Signs and symptoms of gestational diabetes:

  • increased feeling of thirst (polydipsia)

  • frequent urination (polyuria)

  • Urinary tract and kidney infections

  • Vaginal infections

  • Sugar in urine (glucosuria)

  • increased blood pressure (hypertension)

  • unusually strong growth of the unborn child (fetal macrosomy)

  • increased amniotic fluid

  • Fatigue and fatigue

Causes and risk factors of gestational diabetes

There are three important risk factors for developing gestational diabetes. Without at least one of these risk factors, glucose metabolism is unlikely to derail during pregnancy.

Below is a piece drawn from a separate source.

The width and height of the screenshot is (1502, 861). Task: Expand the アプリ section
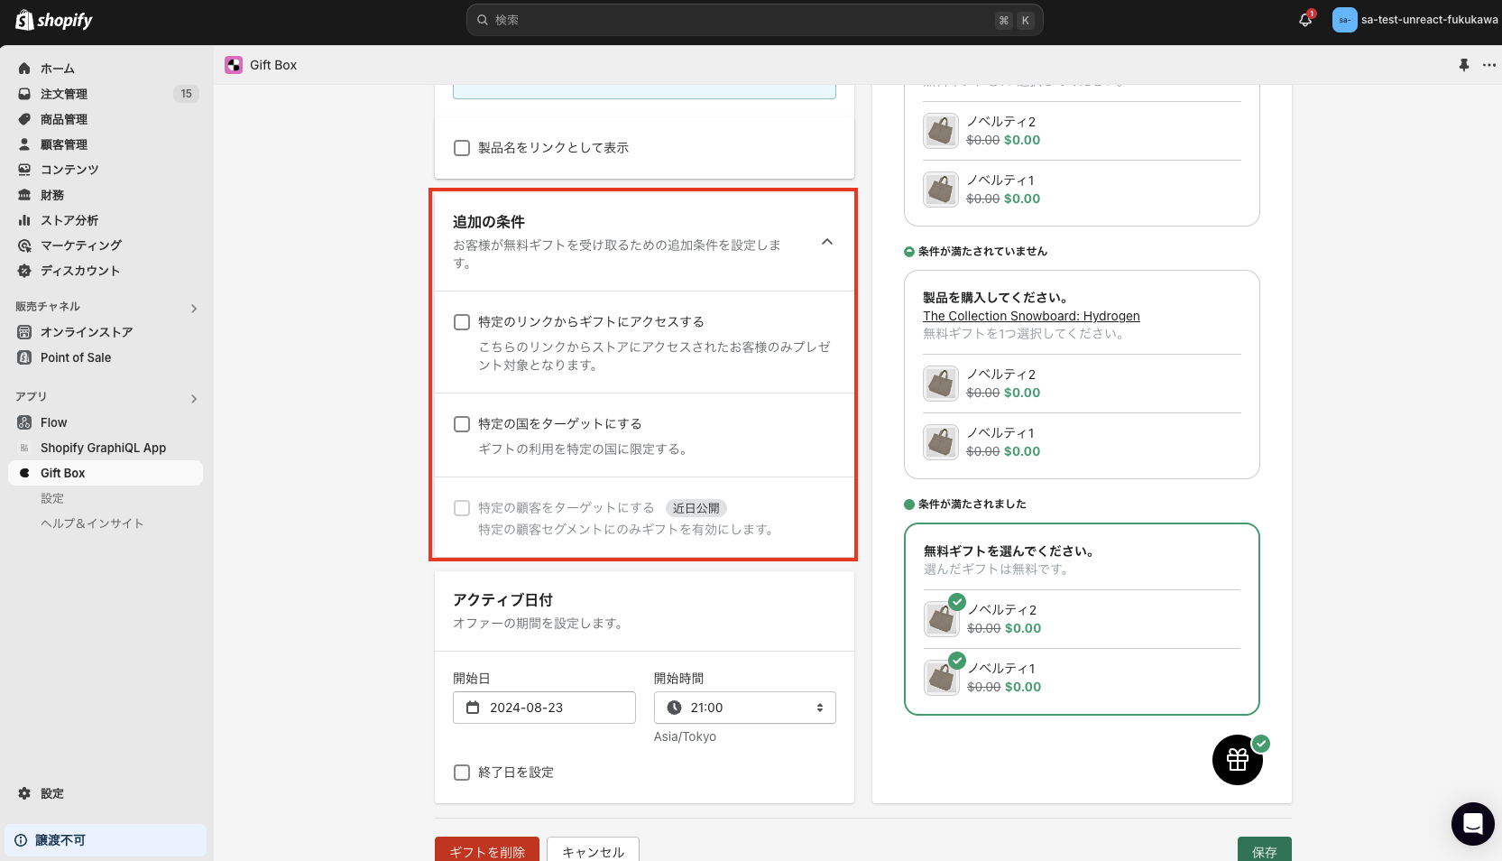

Hormones are increasingly produced during pregnancy – some act as antagonists to the hormone insulin, which is responsible for lowering the blood sugar level. In the last third of pregnancy in particular, the mother cake (placenta) increasingly forms progesterone, prolactin and estrogen, which increase blood sugar. The pancreas must therefore intensify insulin production in order to keep blood sugar levels within the target range. If this fails, gestational diabetes develops.

Course in gestational diabetes

In about 80 percent of women with gestational diabetes, blood sugar levels can be managed by changing the diet and increasing physical activity. After childbirth, the sugar metabolism normalizes in the majority of cases. Nevertheless, there are consequential risks: women who had to deal with this health problem during pregnancy are very likely to be affected again in the next pregnancy. In addition, almost one in ten of these women will develop type 2 diabetes later in life.

The child is also at greater risk of being born with a higher weight, later suffering from obesity and developing type 2 diabetes.

Prevent gestational diabetes

Especially before and during pregnancy, women should make sure that they exercise regularly and eat a balanced diet and strive for normal weight. If diabetes mellitus is common in the family, the risk of gestational diabetes is increased. To prevent this, a healthy lifestyle is even more important.

Blood sugar check after childbirth

Even if the blood glucose level is back to normal shortly after delivery, women who have had gestational diabetes should check the level regularly. Because the risk of developing type 2 diabetes after the birth of their child is significantly increased.

A first blood sugar test is useful six to twelve weeks after birth. If nothing abnormal is found, women should have their blood sugar level checked every two or three years in order to be able to recognize and treat imminent diabetes as early as possible.

To prevent gestational diabetes from developing into a permanent and serious illness after childbirth, experts recommend mothers to breastfeed their baby for at least three months. The following also applies after childbirth: If you pay attention to a healthy lifestyle with sufficient physical activity and a fresh, balanced diet, you lower your risk of diabetes.